The bill, an amendment to the existing Mineral Resources and Coal Law, will require smelters to be built in the vicinity of the mines from which the ores are extracted, according to Kurtubi, a legislator from the National Democrat Party (NasDem).

“In the bill that we’ve proposed, we want to make it mandatory for the smelters to be in the same location as the mine, not like now, where the mine and the smelter are in separate locations,” Kurtubi, a member of the House of Representatives’ oversight commission for mining and energy, said in Jakarta on Monday.

He said the idea was to boost economic development in mining regions and decentralize smelting operations from Java.

“Mining operations that integrate the upstream and downstream branches will benefit the mining companies themselves,” Kurtubi said. “They won’t have to spend money transporting their ores to smelting sites on other islands.”

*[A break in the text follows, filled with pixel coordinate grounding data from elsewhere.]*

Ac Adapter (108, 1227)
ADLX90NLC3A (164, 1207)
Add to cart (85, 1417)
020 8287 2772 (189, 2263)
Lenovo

He added the bill was expected to be included in the docket of priority legislation for this year.

The bill, if it goes through, would seriously derail ongoing plans by several stakeholders to build costly smelters in the country to comply with a partial ban on the export of unprocessed mineral ores.

Freeport Indonesia, which operates the world’s biggest gold and copper mine in Papua province, has already committed to investing $2 billion in a new smelter in East Java, in a joint venture with Newmont Nusa Tenggara, another copper-mining giant.

Both companies say it is unfeasible to build smelters near their mining sites, which are located in remote regions with minimal infrastructure, including the huge amounts of electricity needed to run a smelter.

Any new requirement to build smelters closer to mining sites would only add to the already tangled web of regulations for foreign investors seeking to do business in the country.